01:09 <anarsoul> basically u_default_texture_subdata() called transfer_map() for dst buffer which creates staging buffer (which is cached) and returns a pointer, then it copies src into this staging buffer, then calls transfer_unmap() which copies data from linear staging buffer into tiled dst

01:10 <anarsoul> 4821 eliminated that by directly using src

01:12 <anarsoul> as result it gives nice improvement in some x11perf benchmarks

01:13 <yuq825> either way need to read from uncached src, I suppose this step is the most expensive one, would it make any difference for uc/wc -> cached with uc/wc -> wc?

01:14 <anarsoul> yuq825: likely because we don't read linearly?

01:15 <anarsoul> also memcpy is heavily optimized, our tiling routines can't compete with it

01:15 <yuq825> possible

01:16 <yuq825> read from wc continuously can be optimized with some CPU SIMD instructions in memcpy

01:17 <anarsoul> yeah

01:22 <yuq825> I agree that pass a uncached pointer to tex2dimage is not a performance friendly usage for driver, user app should be responsible for it

01:22 <yuq825> gpu with dma engine may avoid this, but not for mali4xx

01:30 <anarsoul> yeah, I don't have any ideas how we can improve it from driver side

01:31 <anarsoul> backing out optimization looks like bad option to me

01:32 kaspter has joined #lima

01:33 <yuq825> btw. copy from uc/wc mem is always bad idea even with SIMD optimization, so mpy should use hw decoder output bufffer as texture directly whenever possible

01:47 <anarsoul> yeah

01:47 <anarsoul> well, even for sw decoder it's not a good idea to use glTexSubImage to upload textures to the GPU

01:47 <anarsoul> they should import the buffer directly

01:57 machinehum has quit [Ping timeout: 260 seconds]

02:37 machinehum has joined #lima

04:53 _whitelogger has joined #lima

05:26 Barada has joined #lima

05:26 Barada has quit [Client Quit]

05:27 Barada has joined #lima

06:13 <narmstrong> anarsoul: it’s upstream now

06:13 <anarsoul> hm

06:14 <narmstrong> warpme_: sync should be ok, it was fixed in the early days of lima with fences

06:14 <narmstrong> warpme_: and a proper usage of drm submit

06:15 <anarsoul> narmstrong: is it part of ffmpeg or mpv?
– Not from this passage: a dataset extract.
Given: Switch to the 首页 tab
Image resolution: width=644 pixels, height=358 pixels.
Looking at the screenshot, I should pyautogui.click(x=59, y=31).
06:16 <narmstrong> anarsoul: the driver is a m2m v4l2 driver, ffmpeg master and mpv should be able to use it

06:17 <anarsoul> I see

06:17 <anarsoul> well, it's unfortunate that mpv uses suboptimal method for rendering video

06:18 <anarsoul> texsubimage2d is suboptimal even on x86 machines

06:22 <anarsoul> btw, v4l2 request support hasn't landed in ffmpeg yet, has it?

06:33 machinehum has quit [Ping timeout: 260 seconds]

06:33 monstr has joined #lima

06:51 <anarsoul> narmstrong: I checked mpv code and it should be using MapBufferRange() instead of TexSubImage() unless it hits fallback

07:04 <anarsoul> but tbh it causes higher cpu load for me with sw rendering on pinebook 1080p

07:04 <anarsoul> 100% vs 150%

07:05 <anarsoul> since MapRange() would result in extra copy :)

08:22 <rellla> anarsoul: guess, i have to implement GL_EXT_timer_query :)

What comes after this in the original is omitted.